Provided data START

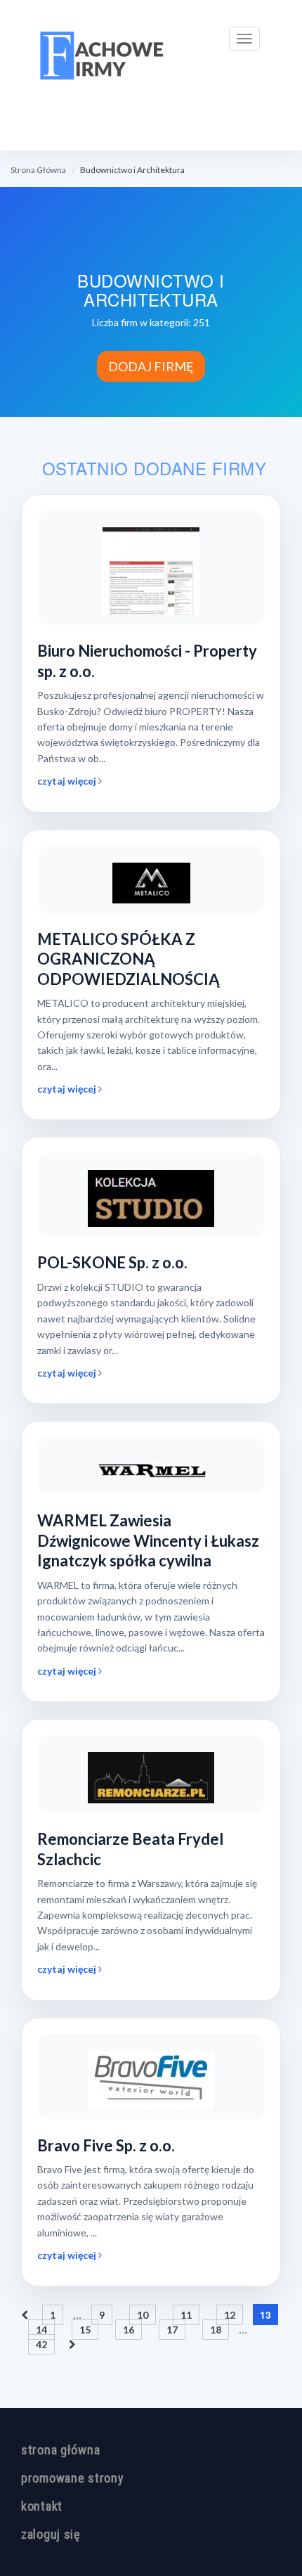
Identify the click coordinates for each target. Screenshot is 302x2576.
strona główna (60, 2449)
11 (186, 2315)
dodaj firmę (151, 366)
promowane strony (72, 2478)
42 (41, 2344)
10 (142, 2315)
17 (172, 2330)
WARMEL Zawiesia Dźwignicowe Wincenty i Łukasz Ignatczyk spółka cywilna (148, 1540)
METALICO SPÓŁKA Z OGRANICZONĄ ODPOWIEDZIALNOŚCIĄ (128, 958)
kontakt (42, 2506)
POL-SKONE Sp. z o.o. (112, 1262)
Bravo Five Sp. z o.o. (106, 2145)
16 (128, 2330)
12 (229, 2315)
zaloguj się (50, 2534)
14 (41, 2330)
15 (85, 2330)
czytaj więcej (67, 781)
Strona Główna (38, 170)
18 (215, 2330)
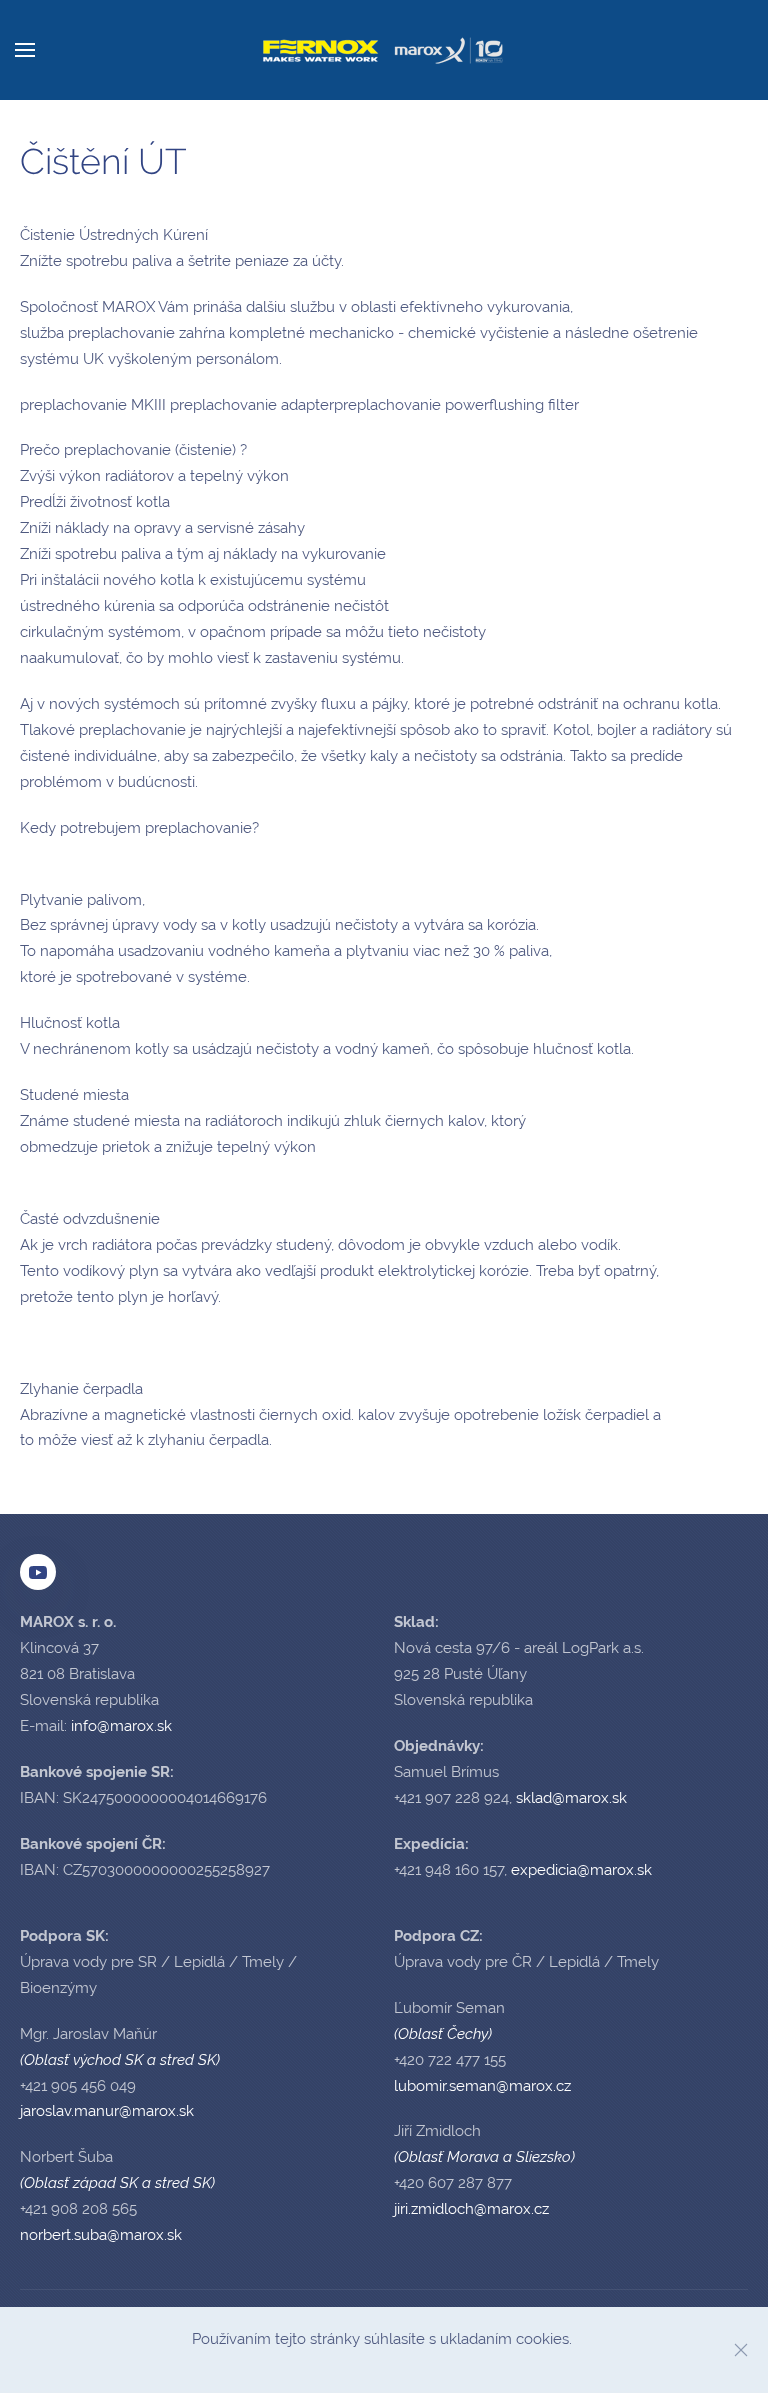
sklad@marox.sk (571, 1798)
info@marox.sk (121, 1726)
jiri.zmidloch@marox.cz (471, 2209)
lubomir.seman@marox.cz (482, 2086)
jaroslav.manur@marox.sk (107, 2111)
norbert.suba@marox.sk (101, 2235)
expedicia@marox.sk (581, 1870)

Provided data END

The task: Return solely the number of lines in the data that include the word "marox".

Task answer: 7